PROBLEM STATEMENT
Can you write out, word for word, the part of the coin problem statement below, starting with "standard input" and going on through "it to Arya."?

SUPPLIED TEXT
Codeforces 688E The Values You Can Make【Dp】

E. The Values You Can Make

time limit per test

2 seconds

memory limit per test

256 megabytes

input

standard input

output

standard output

Pari wants to buy an expensive chocolate from Arya. She has n coins, the value of the i-th coin is c_i. The price of the chocolate is k, so Pari will take a subset of her coins with sum equal to k and give it to Arya.

Looking at her coins, a question came to her mind: after giving the coins to Arya, what values does Arya can make with them? She is jealous and she doesn't want Arya to make a lot of values. So she wants to know all the values x, such that Arya will be able to make x using some subset of coins with the sum k.

THE DATA
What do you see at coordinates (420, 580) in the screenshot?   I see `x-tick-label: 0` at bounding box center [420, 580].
==
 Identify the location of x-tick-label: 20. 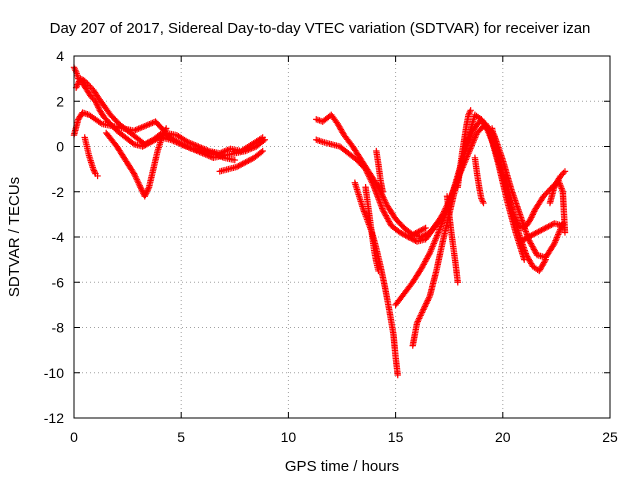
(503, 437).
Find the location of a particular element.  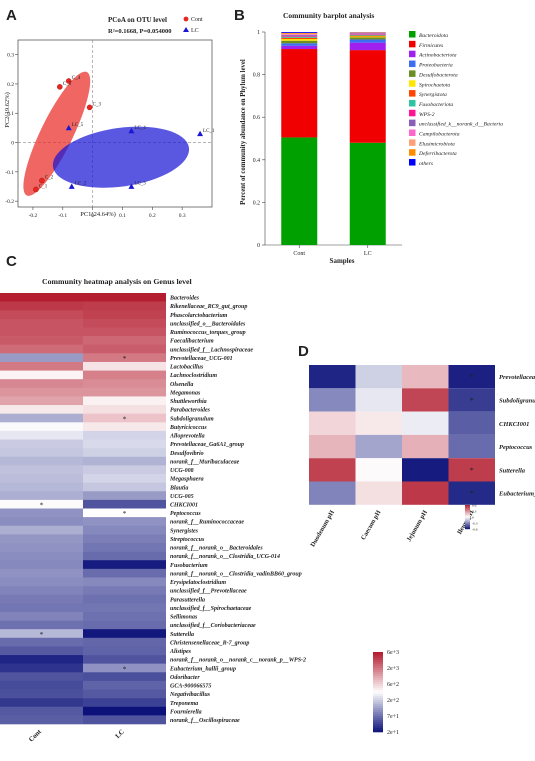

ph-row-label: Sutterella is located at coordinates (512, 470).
==
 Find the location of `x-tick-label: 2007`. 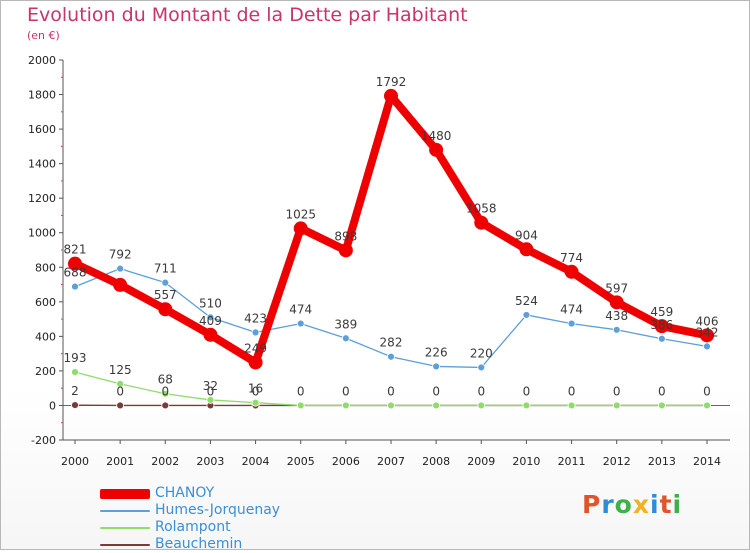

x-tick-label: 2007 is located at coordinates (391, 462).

RESPONSE TO THE EXERCISE
standard input

output

standard output

Pari wants to buy an expensive chocolate from Arya. She has n coins, the value of the i-th coin is c_i. The price of the chocolate is k, so Pari will take a subset of her coins with sum equal to k and give it to Arya.